- How to complete this task
Return only the lines of the data below from the line with "This screenshot has" up to and including the line with "The width and", exactly as written, with the pictures omitted.

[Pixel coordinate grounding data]
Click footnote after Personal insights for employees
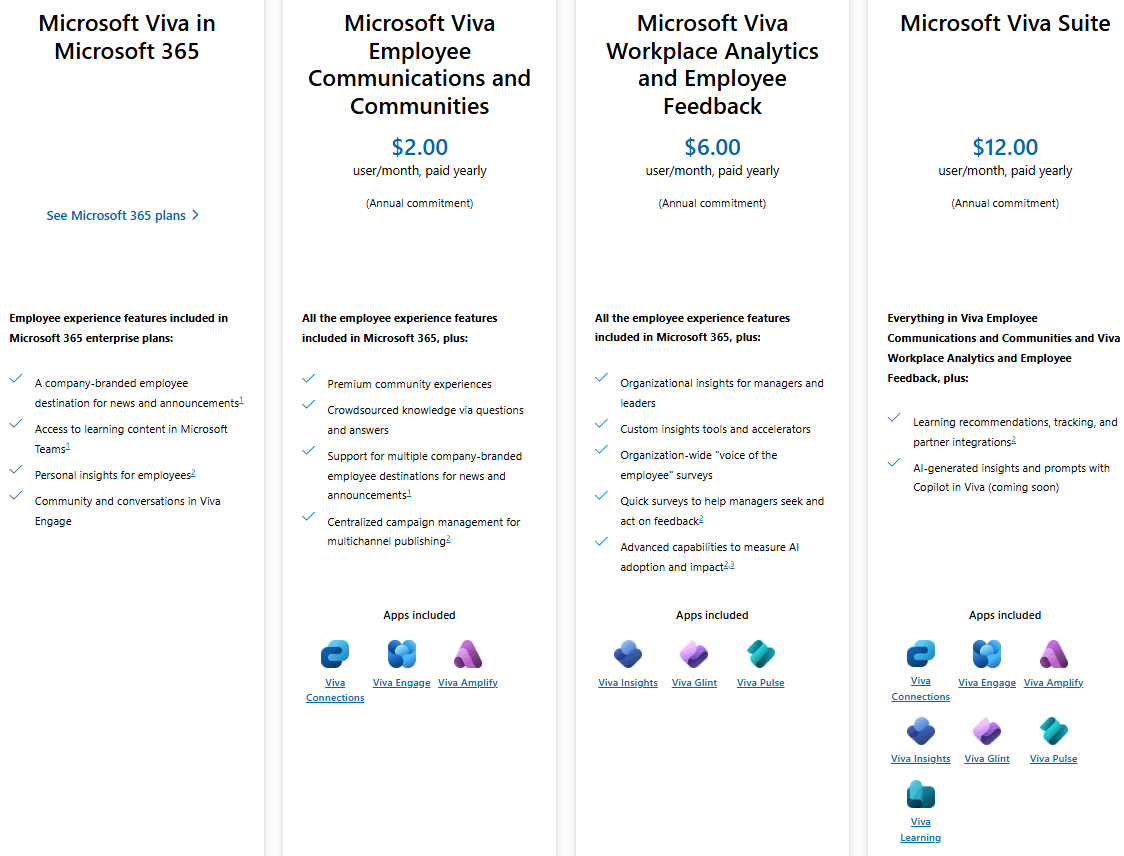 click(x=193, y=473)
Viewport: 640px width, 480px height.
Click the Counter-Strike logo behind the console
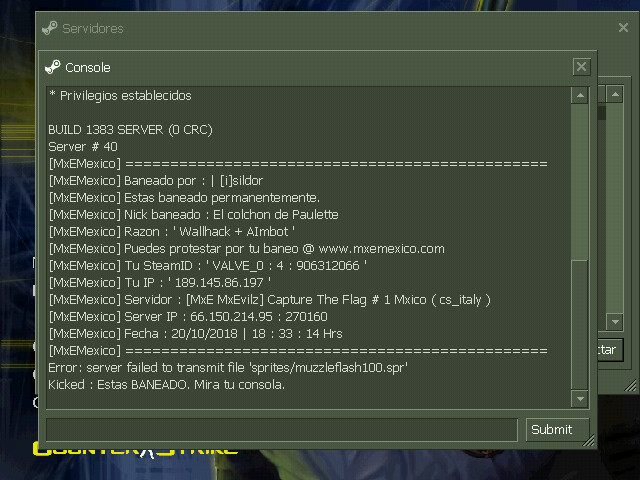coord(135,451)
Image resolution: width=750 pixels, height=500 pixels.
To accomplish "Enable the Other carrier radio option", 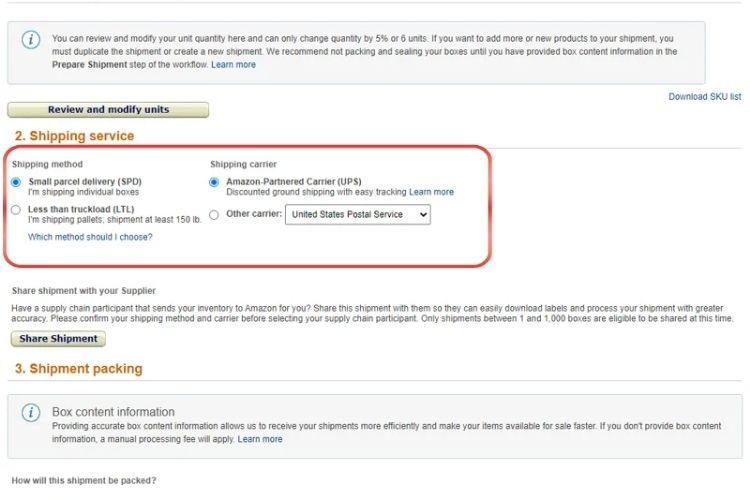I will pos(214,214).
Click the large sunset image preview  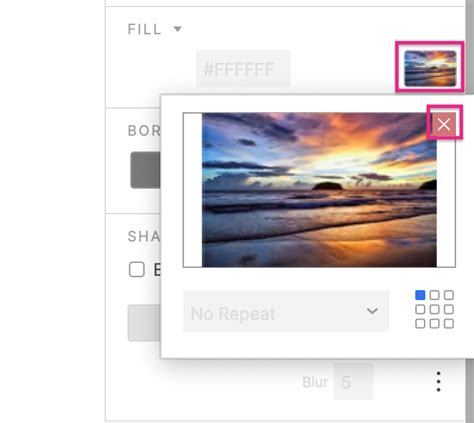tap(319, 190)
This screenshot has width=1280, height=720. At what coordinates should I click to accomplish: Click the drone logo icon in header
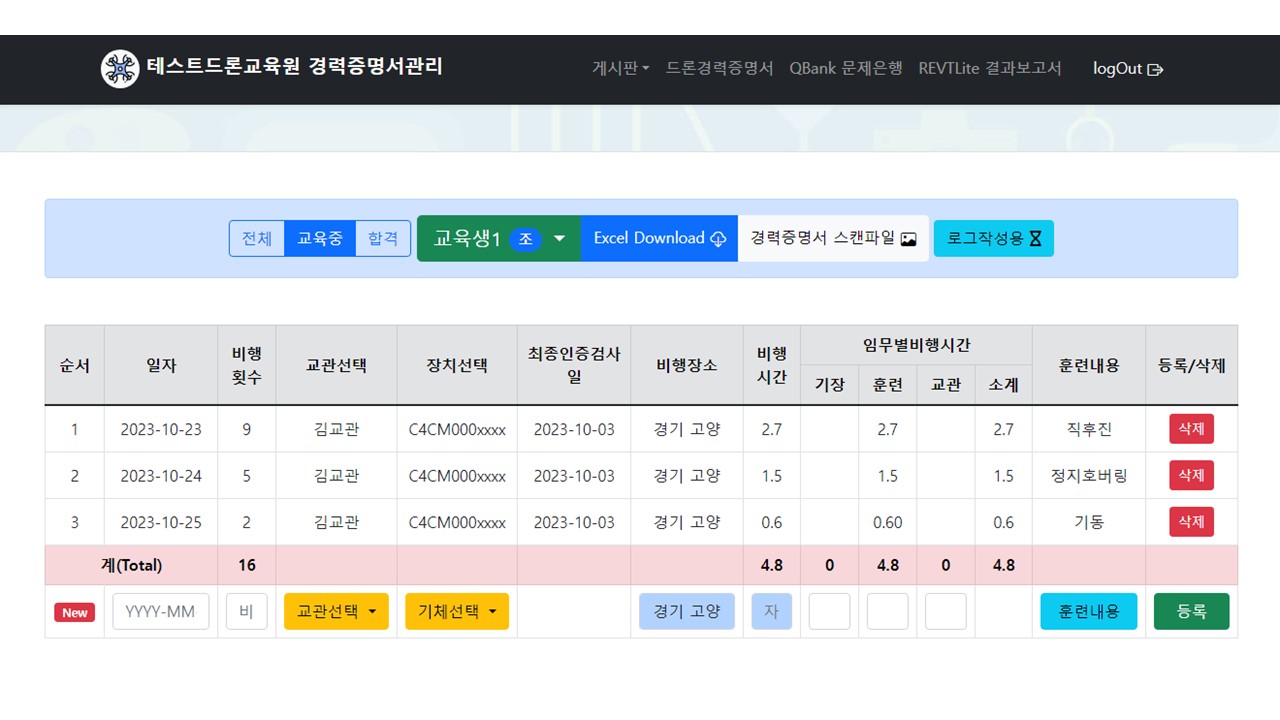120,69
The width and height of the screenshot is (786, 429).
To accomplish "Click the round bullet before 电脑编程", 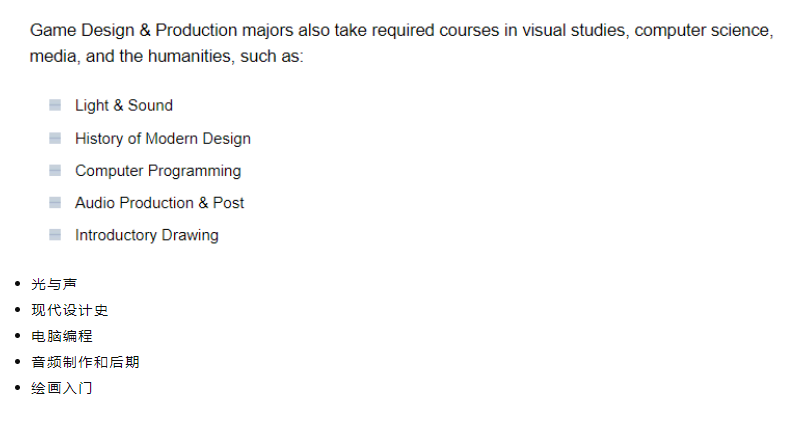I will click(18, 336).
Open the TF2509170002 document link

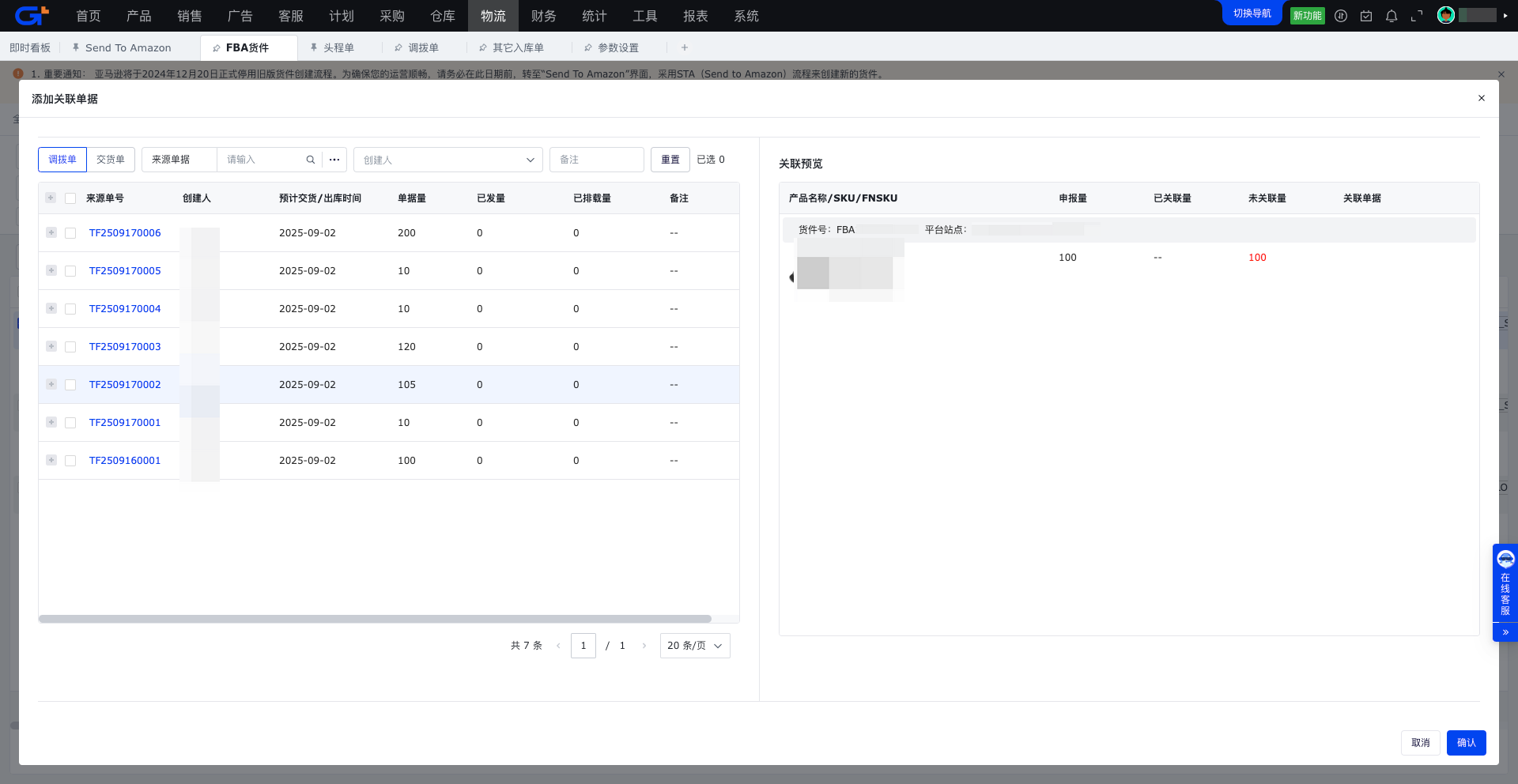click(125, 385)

- Response
This screenshot has width=1280, height=720. At what coordinates should I click to accomplish: Click the drone logo icon in header
120,69
The width and height of the screenshot is (786, 429).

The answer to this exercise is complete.